# [Objective]
Rewrite the stretch of material from the start through the line that contains "Culture (48, 252)", putting "Subscribe now" in place of "Subscribe free" and changing nothing else. Return only that stretch.

# [Extracted data]
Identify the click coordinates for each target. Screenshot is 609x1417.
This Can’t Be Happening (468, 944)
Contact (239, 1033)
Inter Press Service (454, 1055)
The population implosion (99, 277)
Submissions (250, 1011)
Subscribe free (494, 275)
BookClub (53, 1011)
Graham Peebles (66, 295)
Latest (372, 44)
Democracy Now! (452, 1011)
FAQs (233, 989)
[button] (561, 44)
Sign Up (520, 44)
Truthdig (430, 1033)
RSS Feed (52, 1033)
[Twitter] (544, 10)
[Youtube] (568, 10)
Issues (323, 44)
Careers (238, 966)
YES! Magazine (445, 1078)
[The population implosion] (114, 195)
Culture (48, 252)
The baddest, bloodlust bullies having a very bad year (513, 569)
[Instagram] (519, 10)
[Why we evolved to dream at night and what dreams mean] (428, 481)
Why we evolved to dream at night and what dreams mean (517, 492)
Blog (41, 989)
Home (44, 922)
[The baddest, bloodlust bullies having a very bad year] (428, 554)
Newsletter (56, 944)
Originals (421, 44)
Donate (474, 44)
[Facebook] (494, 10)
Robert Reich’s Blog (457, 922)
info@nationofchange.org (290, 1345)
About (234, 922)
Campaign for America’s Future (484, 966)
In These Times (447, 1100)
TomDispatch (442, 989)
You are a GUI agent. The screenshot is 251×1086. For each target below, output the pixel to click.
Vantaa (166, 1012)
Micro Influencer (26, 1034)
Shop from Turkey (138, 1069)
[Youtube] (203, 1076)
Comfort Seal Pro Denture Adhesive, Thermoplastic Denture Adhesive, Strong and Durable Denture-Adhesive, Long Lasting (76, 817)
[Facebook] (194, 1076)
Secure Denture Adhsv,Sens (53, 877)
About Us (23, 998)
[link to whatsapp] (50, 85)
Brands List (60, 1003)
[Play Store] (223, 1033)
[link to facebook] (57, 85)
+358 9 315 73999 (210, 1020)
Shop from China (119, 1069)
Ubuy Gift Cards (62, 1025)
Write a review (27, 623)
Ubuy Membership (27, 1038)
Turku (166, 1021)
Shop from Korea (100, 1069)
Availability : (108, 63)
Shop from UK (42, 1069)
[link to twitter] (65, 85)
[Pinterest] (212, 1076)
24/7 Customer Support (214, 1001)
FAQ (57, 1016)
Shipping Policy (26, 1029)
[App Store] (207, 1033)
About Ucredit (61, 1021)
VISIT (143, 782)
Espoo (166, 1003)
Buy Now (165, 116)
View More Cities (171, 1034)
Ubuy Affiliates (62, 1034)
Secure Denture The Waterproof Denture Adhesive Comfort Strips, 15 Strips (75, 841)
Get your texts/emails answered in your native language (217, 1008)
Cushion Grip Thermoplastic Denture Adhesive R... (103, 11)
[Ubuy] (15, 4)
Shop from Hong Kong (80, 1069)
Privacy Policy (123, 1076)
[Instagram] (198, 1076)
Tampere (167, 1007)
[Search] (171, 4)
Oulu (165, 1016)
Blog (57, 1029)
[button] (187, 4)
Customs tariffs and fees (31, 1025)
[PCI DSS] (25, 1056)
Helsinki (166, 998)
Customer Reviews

# [Finished task]
Identify the click coordinates for each target. Screenshot is 609x1417.
This Can’t Be Happening (468, 944)
Contact (239, 1033)
Inter Press Service (454, 1055)
The population implosion (99, 277)
Submissions (250, 1011)
Subscribe now (494, 275)
BookClub (53, 1011)
Graham Peebles (66, 295)
Latest (372, 44)
Democracy Now! (452, 1011)
FAQs (233, 989)
[button] (561, 44)
Sign Up (520, 44)
Truthdig (430, 1033)
RSS Feed (52, 1033)
[Twitter] (544, 10)
[Youtube] (568, 10)
Issues (323, 44)
Careers (238, 966)
YES! Magazine (445, 1078)
[The population implosion] (114, 195)
Culture (48, 252)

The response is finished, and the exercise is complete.